Ce jeu conceptuel sert essentiellement à deux choses : d’abord à masquer son vide théorique (comme il n’a aucune idée nouvelle et concrète à proposer pour construire quoi que ce soit, il est donc obligé de poser « l’hypothèse communiste » comme une sorte de paradigme essentiellement abstrait, un absolu ne reposant sur rien mais qu’il agite tel un étendard pour donner l’impression d’une radicalité extrême), et ensuite à éviter de parler des expériences concrètes du communisme (qui furent toutes sans exception des échecs lamentables) autrement que par allusion, ce qui impliquerait de revenir sur les régimes bureaucratiques totalitaires, chose qui répugne à Badiou (48).
Dans De quoi Sarkozy est-il le nom ?, il consacre justement un passage entier à l’évolution de l’hypothèse communiste, sous la forme de ce qu’il appelle des « séquences » (49) qui se succéderaient toujours selon le même schéma comme il s’en est expliqué dans Abrégé de métapolitique : « Sylvain Lazarus a établi qu’entre Marx et Lénine il n’y a non pas continuité et développement, mais rupture et fondation. Il y a également rupture entre Staline et Lénine, puis entre Marx et Staline. » (50) Badiou en vient donc à nier l’existence d’une idéologie marxiste (« le marxisme n’existe pas » (51)) au nom du déploiement du paradigme idéal de « l’hypothèse communiste » qui s’incarnerait dans différents « héros révolutionnaires » au fil des siècles (52).
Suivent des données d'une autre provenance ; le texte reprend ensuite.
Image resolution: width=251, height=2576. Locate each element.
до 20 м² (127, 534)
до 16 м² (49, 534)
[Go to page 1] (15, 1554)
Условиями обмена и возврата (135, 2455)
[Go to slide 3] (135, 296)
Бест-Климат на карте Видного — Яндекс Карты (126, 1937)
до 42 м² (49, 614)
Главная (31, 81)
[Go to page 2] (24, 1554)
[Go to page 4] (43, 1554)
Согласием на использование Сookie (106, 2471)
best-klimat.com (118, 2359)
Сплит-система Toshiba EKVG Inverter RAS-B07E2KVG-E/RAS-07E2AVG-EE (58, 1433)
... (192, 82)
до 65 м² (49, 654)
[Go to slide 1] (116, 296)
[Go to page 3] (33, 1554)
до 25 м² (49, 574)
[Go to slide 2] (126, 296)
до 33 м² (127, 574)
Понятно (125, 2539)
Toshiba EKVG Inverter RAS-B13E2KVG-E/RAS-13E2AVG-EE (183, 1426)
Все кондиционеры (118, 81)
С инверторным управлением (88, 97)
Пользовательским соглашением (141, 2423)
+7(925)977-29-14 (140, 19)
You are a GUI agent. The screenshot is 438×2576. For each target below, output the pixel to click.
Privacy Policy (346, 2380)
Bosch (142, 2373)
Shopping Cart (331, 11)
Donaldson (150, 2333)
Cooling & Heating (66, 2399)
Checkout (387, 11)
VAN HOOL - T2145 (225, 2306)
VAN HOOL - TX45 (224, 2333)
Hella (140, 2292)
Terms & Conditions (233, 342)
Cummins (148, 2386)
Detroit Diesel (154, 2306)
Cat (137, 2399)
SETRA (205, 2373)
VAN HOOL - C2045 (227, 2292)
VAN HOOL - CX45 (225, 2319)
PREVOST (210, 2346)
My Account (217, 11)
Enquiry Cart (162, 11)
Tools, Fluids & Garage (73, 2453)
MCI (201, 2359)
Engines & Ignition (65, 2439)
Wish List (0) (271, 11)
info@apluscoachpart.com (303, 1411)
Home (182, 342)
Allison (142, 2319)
À partir de cette affirmation, on serait en droit d’attendre de la part d’un cacique de l’agrégation le déploiement rigoureux d’une perspective historique expliquant les origines du communisme et qui nous permettrait au moins d’en percevoir les articulations logiques ; mais ce serait mal connaître Badiou, toujours prêt à privilégier les allusions aux affirmations fondées sur des faits précis. L’analyse présentée dans De quoi Sarkozy est-il le nom ? n’a d’ailleurs rien à envier à une mauvaise copie de terminale quand on voit les banalités et les approximations qui s’y trouvent mêlées : « En tant qu’Idée pure de l’égalité, l’hypothèse communiste existe à l’état pratique depuis sans doute les débuts de l’existence de l’État. Dès que l’action des masses s’oppose, au nom de la justice égalitaire, à la coercition de l’État, on voit apparaître des rudiments ou des fragments de l’hypothèse communiste » (53). Badiou cède ici à la facilité de formules toutes faites – on pense à « de tous temps, les hommes » – qui n’expliquent rien mais donnent l’impression que la personne qui s’exprime a embrassé l’histoire universelle en une seule phrase. Un peu plus loin, toujours dans le même chapitre, il énumère quelques événements historiques qui serviraient, selon lui, de fondement à « l’hypothèse communiste »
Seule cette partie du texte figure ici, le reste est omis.